Dengan kata lain, keracunan massal ini dinormalisasi melalui pendekatan kalkulatif. Namun, dalam pendekatan Hak Asasi Manusia (HAM), nyawa anak bukanlah sekadar angka, melainkan adalah subjek hak, bukan objek statistik.
Pernyataan ini tidak hanya problematik secara moral, tetapi juga bermasalah dalam kerangka hukum dan teori keadilan.
Dalam Pasal 28B ayat (2) UUD NRI 1945, negara menjamin "hak setiap anak atas kelangsungan hidup, tumbuh, dan berkembang serta perlindungan dari kekerasan dan diskriminasi."
Ketentuan ini dikuatkan oleh Pasal 6 dan Pasal 24 Konvensi Hak-Hak Anak (CRC), yang secara eksplisit mewajibkan negara untuk menjamin hak hidup dan kesehatan anak-anak.
Dalam hal ini, negara bukan sekadar penyedia makanan, tetapi penjamin keamanan dan kualitasnya.

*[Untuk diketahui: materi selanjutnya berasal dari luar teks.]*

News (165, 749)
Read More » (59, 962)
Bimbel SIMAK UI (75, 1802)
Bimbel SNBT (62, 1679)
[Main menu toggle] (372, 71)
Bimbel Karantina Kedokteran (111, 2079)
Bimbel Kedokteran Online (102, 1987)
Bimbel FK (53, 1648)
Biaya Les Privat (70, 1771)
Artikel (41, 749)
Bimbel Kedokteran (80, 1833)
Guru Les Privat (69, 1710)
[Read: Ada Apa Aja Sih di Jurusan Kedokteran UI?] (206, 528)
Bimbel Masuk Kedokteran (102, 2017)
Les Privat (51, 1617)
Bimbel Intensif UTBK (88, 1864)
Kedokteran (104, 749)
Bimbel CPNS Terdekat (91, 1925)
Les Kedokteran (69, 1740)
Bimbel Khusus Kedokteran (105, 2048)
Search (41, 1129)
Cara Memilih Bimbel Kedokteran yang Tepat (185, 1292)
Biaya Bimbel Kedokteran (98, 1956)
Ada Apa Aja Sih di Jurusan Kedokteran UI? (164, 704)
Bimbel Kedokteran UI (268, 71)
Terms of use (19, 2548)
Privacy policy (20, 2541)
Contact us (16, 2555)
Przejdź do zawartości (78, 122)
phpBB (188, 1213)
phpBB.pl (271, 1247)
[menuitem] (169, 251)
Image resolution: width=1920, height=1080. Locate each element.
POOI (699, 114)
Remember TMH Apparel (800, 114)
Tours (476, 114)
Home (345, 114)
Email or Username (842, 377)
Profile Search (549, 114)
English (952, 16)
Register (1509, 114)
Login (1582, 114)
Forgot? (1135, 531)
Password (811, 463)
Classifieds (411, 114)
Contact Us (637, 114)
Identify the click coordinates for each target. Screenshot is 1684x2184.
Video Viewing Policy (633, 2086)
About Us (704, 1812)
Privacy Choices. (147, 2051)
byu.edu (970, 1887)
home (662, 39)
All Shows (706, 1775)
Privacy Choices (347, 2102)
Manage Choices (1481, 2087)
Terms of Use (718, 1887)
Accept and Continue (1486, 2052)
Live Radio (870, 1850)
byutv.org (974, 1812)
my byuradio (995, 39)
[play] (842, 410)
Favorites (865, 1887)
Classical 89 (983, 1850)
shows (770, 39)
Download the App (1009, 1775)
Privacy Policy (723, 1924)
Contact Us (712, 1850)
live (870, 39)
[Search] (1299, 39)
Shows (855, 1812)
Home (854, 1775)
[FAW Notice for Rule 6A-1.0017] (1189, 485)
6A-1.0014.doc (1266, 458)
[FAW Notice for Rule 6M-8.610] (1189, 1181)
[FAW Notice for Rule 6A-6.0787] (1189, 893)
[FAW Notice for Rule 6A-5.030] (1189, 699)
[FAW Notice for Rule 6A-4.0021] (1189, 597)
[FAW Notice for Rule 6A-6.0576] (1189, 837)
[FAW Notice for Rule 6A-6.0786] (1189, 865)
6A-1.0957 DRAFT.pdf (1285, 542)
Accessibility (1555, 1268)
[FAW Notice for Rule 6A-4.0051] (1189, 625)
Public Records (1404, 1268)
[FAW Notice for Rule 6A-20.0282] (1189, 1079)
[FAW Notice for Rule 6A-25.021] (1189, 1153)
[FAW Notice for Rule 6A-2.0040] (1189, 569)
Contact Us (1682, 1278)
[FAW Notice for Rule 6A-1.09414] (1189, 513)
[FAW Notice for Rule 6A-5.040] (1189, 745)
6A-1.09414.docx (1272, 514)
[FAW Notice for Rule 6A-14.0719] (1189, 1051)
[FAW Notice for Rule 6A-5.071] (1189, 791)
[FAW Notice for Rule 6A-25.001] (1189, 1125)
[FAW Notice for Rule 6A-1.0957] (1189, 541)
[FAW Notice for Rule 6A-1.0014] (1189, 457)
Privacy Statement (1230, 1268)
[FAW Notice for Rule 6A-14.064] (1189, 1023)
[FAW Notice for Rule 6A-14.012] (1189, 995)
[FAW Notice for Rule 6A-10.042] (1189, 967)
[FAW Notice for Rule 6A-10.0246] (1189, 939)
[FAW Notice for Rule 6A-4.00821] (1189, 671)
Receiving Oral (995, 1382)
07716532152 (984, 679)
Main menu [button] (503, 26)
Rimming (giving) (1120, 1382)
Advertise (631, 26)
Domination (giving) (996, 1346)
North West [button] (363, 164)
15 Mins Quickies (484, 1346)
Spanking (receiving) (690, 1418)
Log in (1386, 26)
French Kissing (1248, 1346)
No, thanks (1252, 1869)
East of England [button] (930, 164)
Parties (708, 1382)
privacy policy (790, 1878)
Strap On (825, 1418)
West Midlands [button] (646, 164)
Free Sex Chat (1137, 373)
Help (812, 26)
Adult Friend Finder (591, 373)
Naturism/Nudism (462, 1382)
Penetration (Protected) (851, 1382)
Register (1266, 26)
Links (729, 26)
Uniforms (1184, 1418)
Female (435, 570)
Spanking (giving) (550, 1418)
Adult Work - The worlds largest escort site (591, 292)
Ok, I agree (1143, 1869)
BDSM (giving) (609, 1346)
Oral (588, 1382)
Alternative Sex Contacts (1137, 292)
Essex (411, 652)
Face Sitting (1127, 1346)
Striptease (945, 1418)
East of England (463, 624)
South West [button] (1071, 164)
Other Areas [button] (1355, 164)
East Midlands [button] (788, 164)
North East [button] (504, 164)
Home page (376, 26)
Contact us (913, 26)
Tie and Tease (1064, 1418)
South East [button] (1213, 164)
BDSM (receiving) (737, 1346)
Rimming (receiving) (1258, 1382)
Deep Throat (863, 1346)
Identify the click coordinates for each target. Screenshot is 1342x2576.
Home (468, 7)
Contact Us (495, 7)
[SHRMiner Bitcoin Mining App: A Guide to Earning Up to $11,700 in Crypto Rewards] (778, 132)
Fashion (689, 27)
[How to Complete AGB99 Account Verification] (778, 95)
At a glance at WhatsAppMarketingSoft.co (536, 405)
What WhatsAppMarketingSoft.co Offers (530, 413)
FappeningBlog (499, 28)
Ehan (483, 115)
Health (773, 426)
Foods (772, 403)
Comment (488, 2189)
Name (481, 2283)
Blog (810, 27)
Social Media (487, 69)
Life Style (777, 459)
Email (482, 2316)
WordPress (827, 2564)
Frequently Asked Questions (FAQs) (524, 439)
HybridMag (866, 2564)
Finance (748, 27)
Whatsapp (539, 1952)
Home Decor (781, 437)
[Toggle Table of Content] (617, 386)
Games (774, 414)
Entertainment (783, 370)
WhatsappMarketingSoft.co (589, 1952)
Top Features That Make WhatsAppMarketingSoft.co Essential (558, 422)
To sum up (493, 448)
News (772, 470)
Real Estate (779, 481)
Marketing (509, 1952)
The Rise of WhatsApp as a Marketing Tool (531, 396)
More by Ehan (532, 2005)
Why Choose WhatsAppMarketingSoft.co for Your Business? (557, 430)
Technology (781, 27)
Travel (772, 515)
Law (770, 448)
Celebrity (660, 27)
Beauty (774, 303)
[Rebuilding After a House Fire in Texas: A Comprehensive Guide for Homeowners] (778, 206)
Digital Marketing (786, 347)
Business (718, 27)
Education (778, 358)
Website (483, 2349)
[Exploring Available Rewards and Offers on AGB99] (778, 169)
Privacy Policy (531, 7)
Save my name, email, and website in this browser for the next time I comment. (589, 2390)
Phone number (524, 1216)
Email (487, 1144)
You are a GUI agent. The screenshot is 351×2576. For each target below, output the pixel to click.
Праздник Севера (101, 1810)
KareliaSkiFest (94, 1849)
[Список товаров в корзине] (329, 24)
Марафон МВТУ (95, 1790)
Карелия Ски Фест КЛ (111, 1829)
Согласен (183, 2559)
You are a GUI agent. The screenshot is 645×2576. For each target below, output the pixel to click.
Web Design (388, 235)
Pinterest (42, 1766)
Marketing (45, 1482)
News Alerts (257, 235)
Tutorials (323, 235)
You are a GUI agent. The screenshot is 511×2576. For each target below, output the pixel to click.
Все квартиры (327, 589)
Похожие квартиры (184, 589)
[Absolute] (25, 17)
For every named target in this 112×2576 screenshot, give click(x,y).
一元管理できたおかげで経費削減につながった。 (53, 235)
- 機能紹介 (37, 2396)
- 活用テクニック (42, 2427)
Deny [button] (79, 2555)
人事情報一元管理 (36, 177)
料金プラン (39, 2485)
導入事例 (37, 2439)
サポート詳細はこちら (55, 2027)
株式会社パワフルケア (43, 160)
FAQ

Artinya, ketika makanan yang diberikan justru menimbulkan ancaman kesehatan, maka negara gagal menjalankan kewajiban positifnya dalam kerangka obligation to fulfill hak-hak anak.
Logika "hanya sedikit" merupakan bentuk utilitarianisme sempit, yakni pembenaran kebijakan berdasarkan hasil agregat mayoritas.
Dalam teori keadilan distributif ala John Rawls, prinsip semacam ini ditolak. Rawls menekankan bahwa keadilan sejati hanya dapat terwujud jika kebijakan memberikan perlindungan maksimal kepada mereka yang paling rentan dalam masyarakat—dalam hal ini, anak-anak.
Mengorbankan minoritas demi klaim keberhasilan mayoritas, sekalipun dalam jumlah kecil, bukan hanya tidak etis, tetapi juga bertentangan dengan principle of fairness yang menjadi fondasi demokrasi konstitusional.
Kritik ini pun dapat dibaca melalui kerangka "moral responsibility" ala Iris Marion Young.
Dalam tulisannya "Responsibility and Global Justice: a Social Connection Model", Young menolak gagasan bahwa tanggung jawab hanya muncul ketika ada pelanggaran hukum formal. Ia menegaskan pentingnya tanggung jawab struktural dalam kebijakan publik.
Maka, ketika sistem distribusi MBG menyebabkan keracunan pada anak-anak, tanggung jawab tidak boleh berhenti pada kontraktor atau vendor lokal. Negara sebagai “penguasa” kebijakan publik memiliki tanggung jawab struktural yang melekat.
Dari sisi HAM internasional, respons negara atas kasus ini tidak bisa dibiarkan stagnan. Prinsip non-retrogression dalam hukum hak ekonomi, sosial, dan budaya menyatakan bahwa negara tidak boleh mundur dari capaian hak yang telah diberikan.